Currently bootstrapping as a lean, research-driven startup focused on developing advanced security architectures for high-risk and critical computing environments, OneCor10 is pioneering a 'Clean-Room' approach to tactical computing.
WildHorse Enterprise is currently in an Invite-Only development and prototyping phase. To maintain operational security and strict blast-radius containment, our architecture is being engineered exclusively in controlled environments and is not publicly available for open download. Following our DIU submission and successful early prototyping, we are currently reviewing applications for early-access pilot partners among forward-leaning DoW and IC components.
100% of our resources are dedicated to backend systems architecture, cryptographic engine development, and advanced virtualization. We are committed to bringing true, hardware-attested "paranoid-mode" computing to the DoW, Intelligence Community, and critical enterprise sectors.
Current Development Status & Roadmap
Note: To maintain strict Operational Security (OPSEC), this roadmap provides only a high-level overview of core platform capabilities. Granular architectural schematics, zero-IP routing implementations, and advanced technical documentation are reserved exclusively for authorized evaluations and classified briefings under NDA. Therefore, the following status is abridged:
Phase 1: Core Architecture & Cryptographic Mesh (Status: Active Prototype / Code Complete)
Pure Go FIPS 140-3 Foundation: Complete. The cryptographic engine natively utilizes Go's `crypto/fips140` module.
CNSA 2.0 Post-Quantum Cryptography: Complete. Legacy WireGuard algorithms (Curve25519/ChaCha20) have been eradicated. The mesh operates exclusively on a True Hybrid SAKE protocol combining ML-KEM-1024 (Quantum Resistant) with ECDH P-384 (Classical Fallback) and AES-256-GCM.
The Lead-Mare (Supervisor): Complete. The immutable orchestration engine successfully manages MicroVM and Rootless Namespace isolation.
Hardware Firewalls: Complete. Peripheral isolation is implemented, physically separating workloads from the host kernel.
Moving Target Defense (MTD): Complete. The "Double Roll" encrypted vault rotation and ephemeral identity generation is active.
Phase 2: Hardening & Compliance Remediation (Status: In Progress)
Codebase Auditing: Active remediation of legacy anti-patterns.
Network Bound Disk Encryption (NBDE): Refining the pre-boot vTPM attestation and Phase-2 LUKS payload injection.
Immutable UKI Factory: Finalizing the STIG-compliant OS kickstart and Dracut module generation.
WildHorse Code (Parametric AI Assist): Environment Setup designing the Parametric Core, (e.g., AST Parser & Database, and Parent/Child Call Graph)
Phase 3: Autonomous Defense & DevSecOps (Status: Active R&D)
WildHorse AI (CART): Development of the hardware-caged multi-agent penetration testing harness.
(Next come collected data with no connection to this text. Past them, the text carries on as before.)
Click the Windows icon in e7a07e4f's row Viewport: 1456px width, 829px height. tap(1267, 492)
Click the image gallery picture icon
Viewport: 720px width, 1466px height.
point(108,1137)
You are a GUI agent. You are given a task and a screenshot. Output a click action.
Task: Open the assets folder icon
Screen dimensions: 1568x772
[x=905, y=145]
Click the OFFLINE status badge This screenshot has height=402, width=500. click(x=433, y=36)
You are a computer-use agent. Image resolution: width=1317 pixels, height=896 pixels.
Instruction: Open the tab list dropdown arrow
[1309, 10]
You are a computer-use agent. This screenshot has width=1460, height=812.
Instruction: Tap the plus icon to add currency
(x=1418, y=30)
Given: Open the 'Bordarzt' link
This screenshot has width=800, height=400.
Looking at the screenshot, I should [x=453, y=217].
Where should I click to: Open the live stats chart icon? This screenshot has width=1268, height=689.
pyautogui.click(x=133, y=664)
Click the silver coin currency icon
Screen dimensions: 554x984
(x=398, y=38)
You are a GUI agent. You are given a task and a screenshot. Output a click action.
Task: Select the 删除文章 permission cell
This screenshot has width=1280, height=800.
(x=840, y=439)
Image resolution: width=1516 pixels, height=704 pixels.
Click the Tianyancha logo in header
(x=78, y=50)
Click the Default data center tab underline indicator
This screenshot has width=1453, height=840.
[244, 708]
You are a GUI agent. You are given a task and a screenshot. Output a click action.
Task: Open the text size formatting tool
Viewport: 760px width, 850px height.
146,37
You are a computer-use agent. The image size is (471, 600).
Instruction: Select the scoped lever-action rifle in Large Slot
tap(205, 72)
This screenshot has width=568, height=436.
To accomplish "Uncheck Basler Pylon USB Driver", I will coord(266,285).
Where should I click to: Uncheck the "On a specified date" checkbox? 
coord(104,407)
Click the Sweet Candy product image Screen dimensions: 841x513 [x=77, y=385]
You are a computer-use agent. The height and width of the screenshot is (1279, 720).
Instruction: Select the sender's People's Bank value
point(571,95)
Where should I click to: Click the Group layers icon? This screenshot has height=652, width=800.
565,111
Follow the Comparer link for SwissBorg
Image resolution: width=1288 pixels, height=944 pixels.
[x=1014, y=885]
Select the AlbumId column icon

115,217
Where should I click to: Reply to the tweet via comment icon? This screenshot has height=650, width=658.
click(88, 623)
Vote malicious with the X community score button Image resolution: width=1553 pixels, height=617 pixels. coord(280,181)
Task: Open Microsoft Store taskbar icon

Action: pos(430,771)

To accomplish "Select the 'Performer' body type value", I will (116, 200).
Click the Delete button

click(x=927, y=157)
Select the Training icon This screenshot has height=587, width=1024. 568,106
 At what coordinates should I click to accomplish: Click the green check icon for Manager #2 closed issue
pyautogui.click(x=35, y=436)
Currently integrating the required eBPF ring-buffer telemetry to feed the models.
WildHorse Code (Parametric AI Assist): Prototyping the deterministic dependency graph and secure CNSA 2.0 LLM routing to allow safe, air-gapped AI code generation.
Phase 4: Formal Certification (Future)
NVLAP Laboratory Submission: Formal validation of the cryptographic modules and system architecture against FIPS 140-3 Level 2 and DISA STIG compliance matrices.